Se fija de pronto en un chico extremadamente delgado que atraviesa el vagón y que se la queda mirando. “No es guapo, pero tiene un algo especial” se dice a si misma cerrando los ojos.


Ella tiene mucho sueño, lleva casi un dia entero despierta y por eso está a punto de dormirse, oyendo las risas de sus compañeros, imaginándose a la vez como va a conseguir soportar los seis dias que aún le quedan.


Una voz desgarrada que oye desafinando en una canción que no conoce, por curiosidad le hace abrir los ojos. Es una mujer muy vieja con una guitarra comprueba. Fabio se levanta y se rie de ella en sus narices, como él, pronto, muchos de los chicos de clase le siguen, los insultos llenan de pronto todo el vagón.

La chica más cansada y desquiciada se fija en sus boxers negros que sobresalen por encima del pantalón. Está loca por él. Esta mañana se subió incluso a la taza del water pues se oía su voz mientras se estaba duchando.

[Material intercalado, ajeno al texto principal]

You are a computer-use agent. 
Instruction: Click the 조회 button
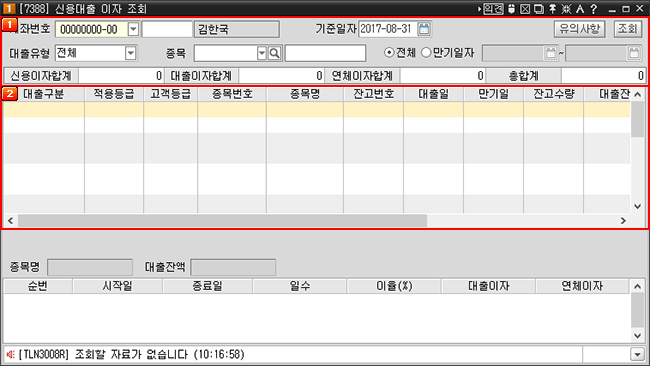tap(628, 29)
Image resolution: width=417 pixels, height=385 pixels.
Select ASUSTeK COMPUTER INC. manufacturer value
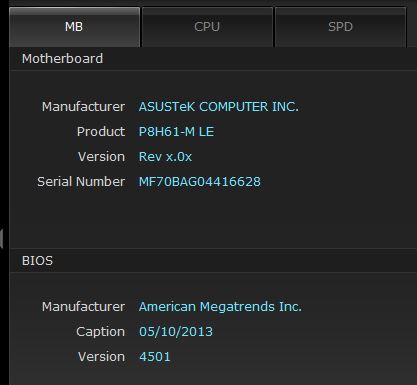219,107
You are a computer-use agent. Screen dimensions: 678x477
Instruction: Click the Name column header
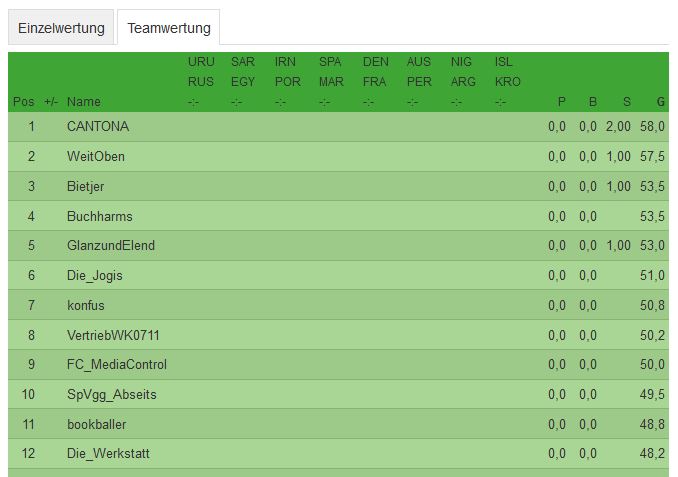point(84,102)
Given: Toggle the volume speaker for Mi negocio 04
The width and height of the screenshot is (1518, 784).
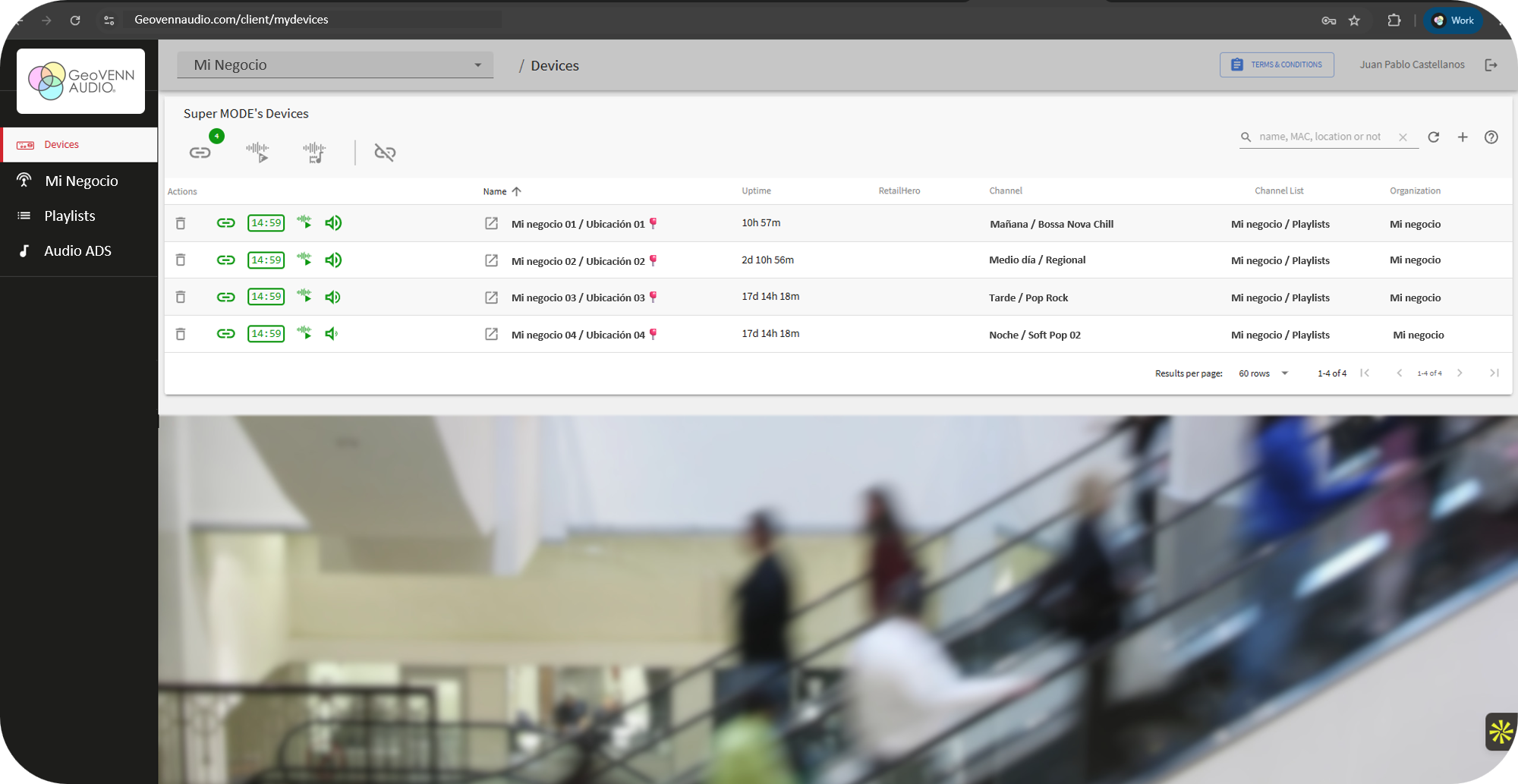Looking at the screenshot, I should pos(332,333).

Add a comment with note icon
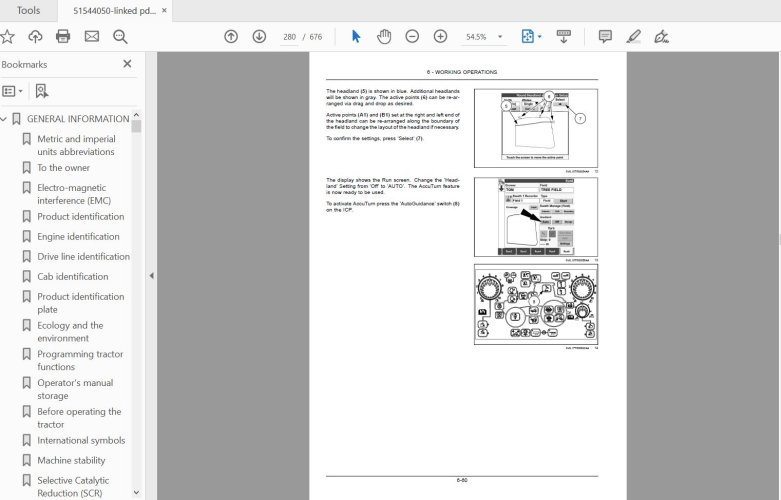(605, 37)
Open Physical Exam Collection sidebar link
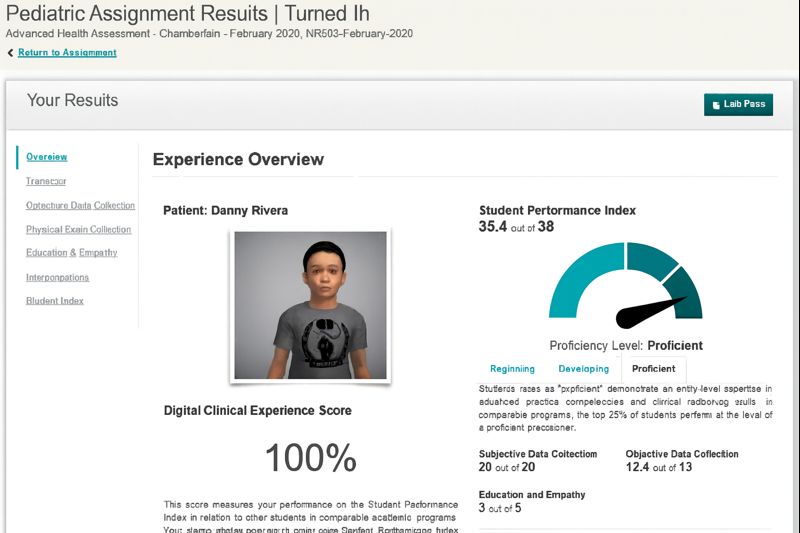This screenshot has height=533, width=800. (78, 229)
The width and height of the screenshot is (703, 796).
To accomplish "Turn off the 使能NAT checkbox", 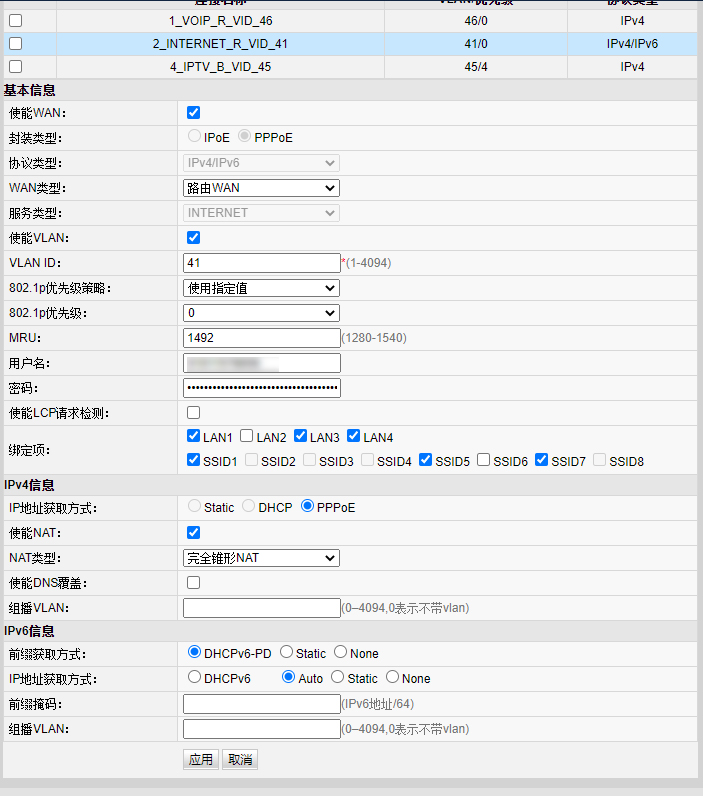I will click(x=194, y=533).
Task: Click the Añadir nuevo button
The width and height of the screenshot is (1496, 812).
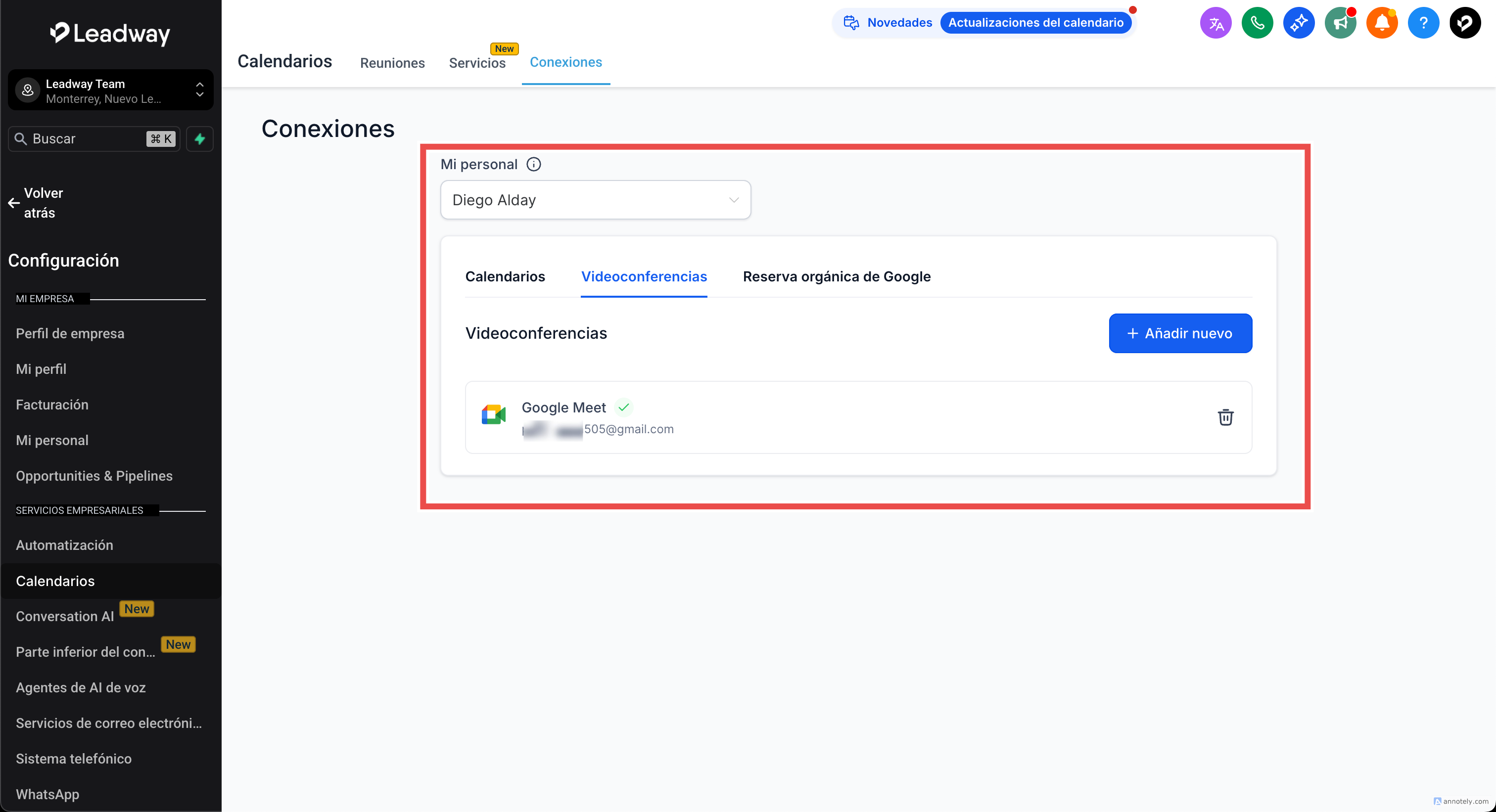Action: point(1179,333)
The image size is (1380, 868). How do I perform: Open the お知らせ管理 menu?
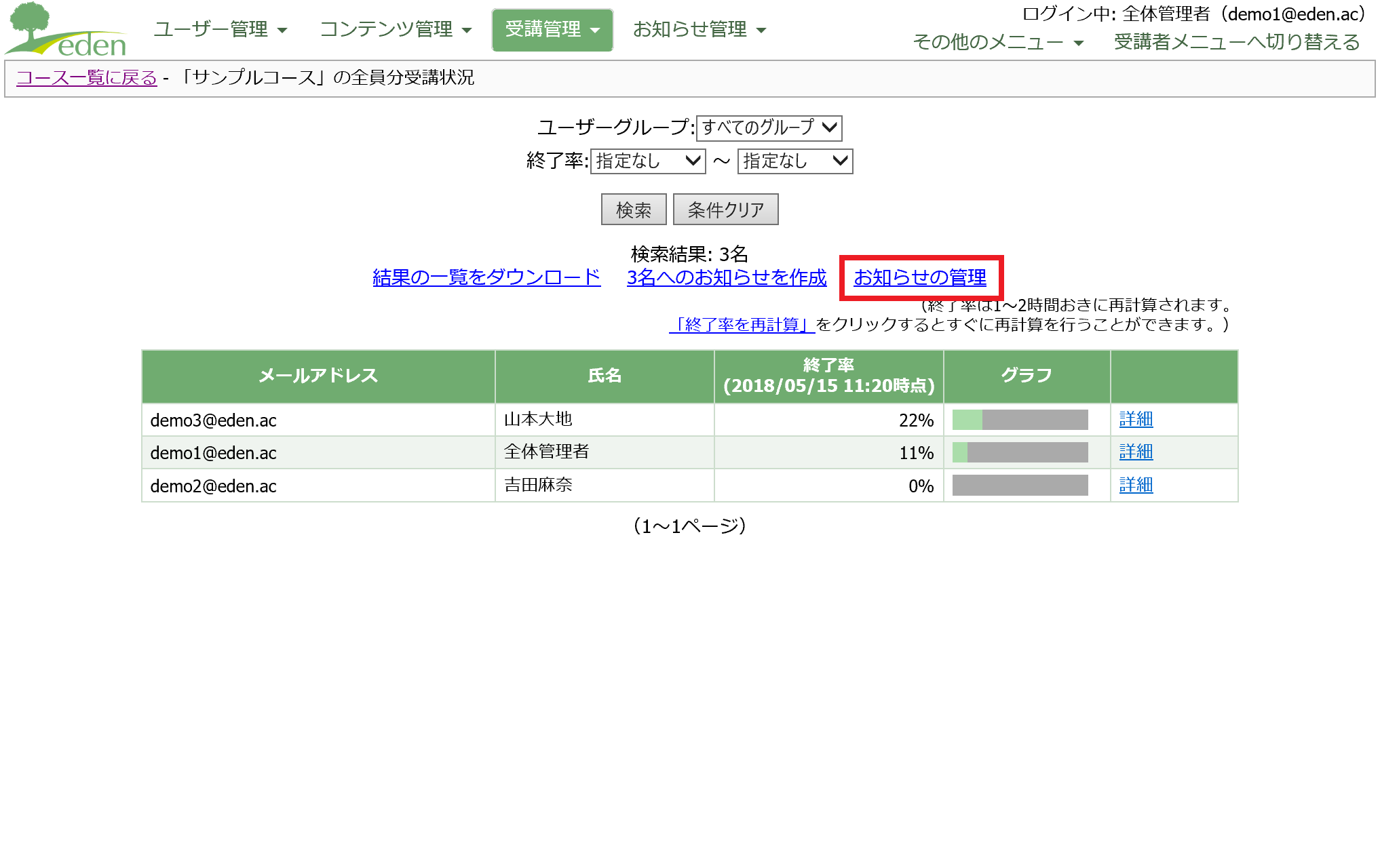(x=699, y=30)
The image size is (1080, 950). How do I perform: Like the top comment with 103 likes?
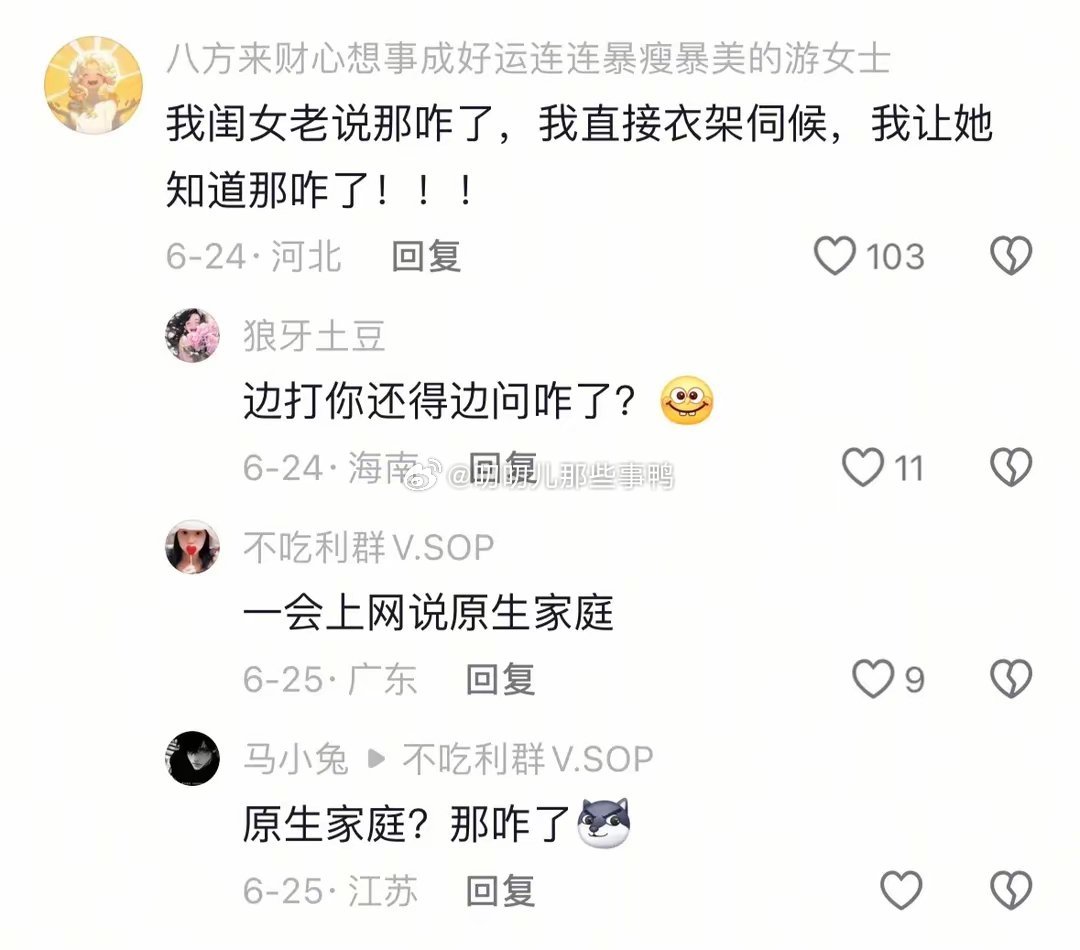tap(835, 256)
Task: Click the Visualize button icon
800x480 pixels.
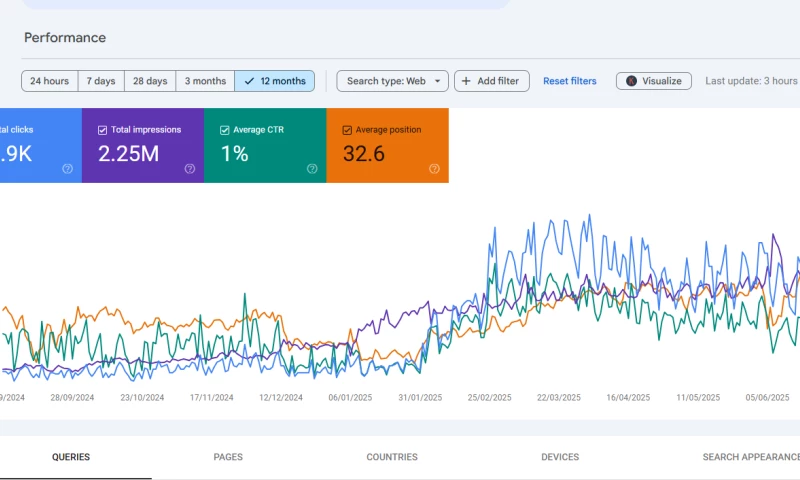Action: click(x=631, y=81)
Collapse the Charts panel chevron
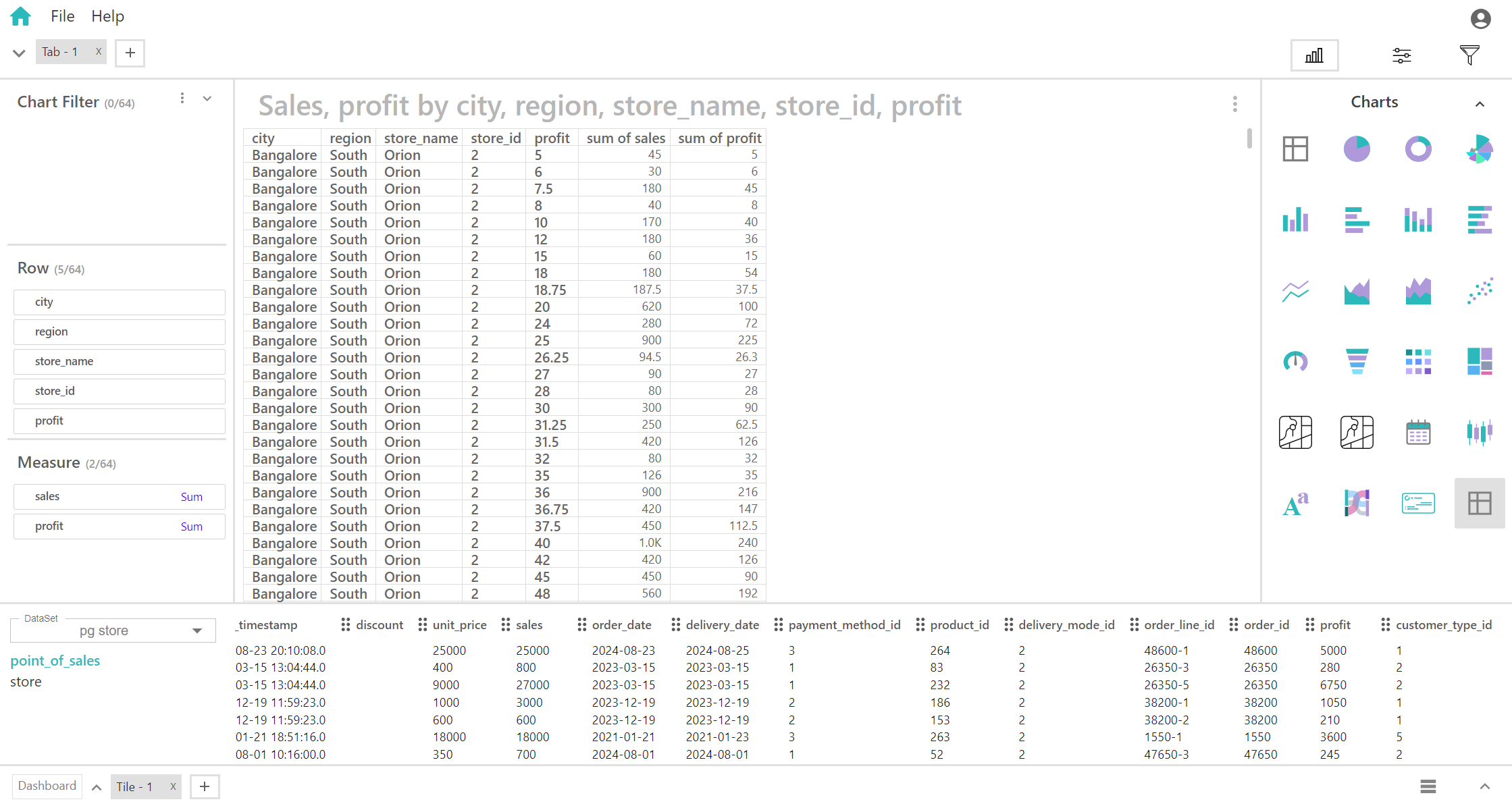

Tenía la esperanza de por fin verlo desnudo. No lo consiguió, no era lo suficientemente alta como para ver por encima de la pared que le separaba de él. ¡Dios mio si me llegan a pillar! ¿Qué me hubiera pasado? se recrimina en silencio.

Una revisora de aspecto cómico y desgarbado aparece de pronto en escena.

Decide cerrar los ojos.

Todo es una maldita pesadilla, con personajes irreales, tiene que serlo se dice a si misma.

Quizás hasta acabe como ella – piensa la chica más cansada y desquiciada – medio alcohólica, vagabundeando, sin un lugar ni nadie en el mundo.


Ella es la única que todavía no ha probado ni una gota de alcohol en lo que va de viaje, o se ha fumado un porro.

Pero es precisamente por eso por lo que cree que sucederá.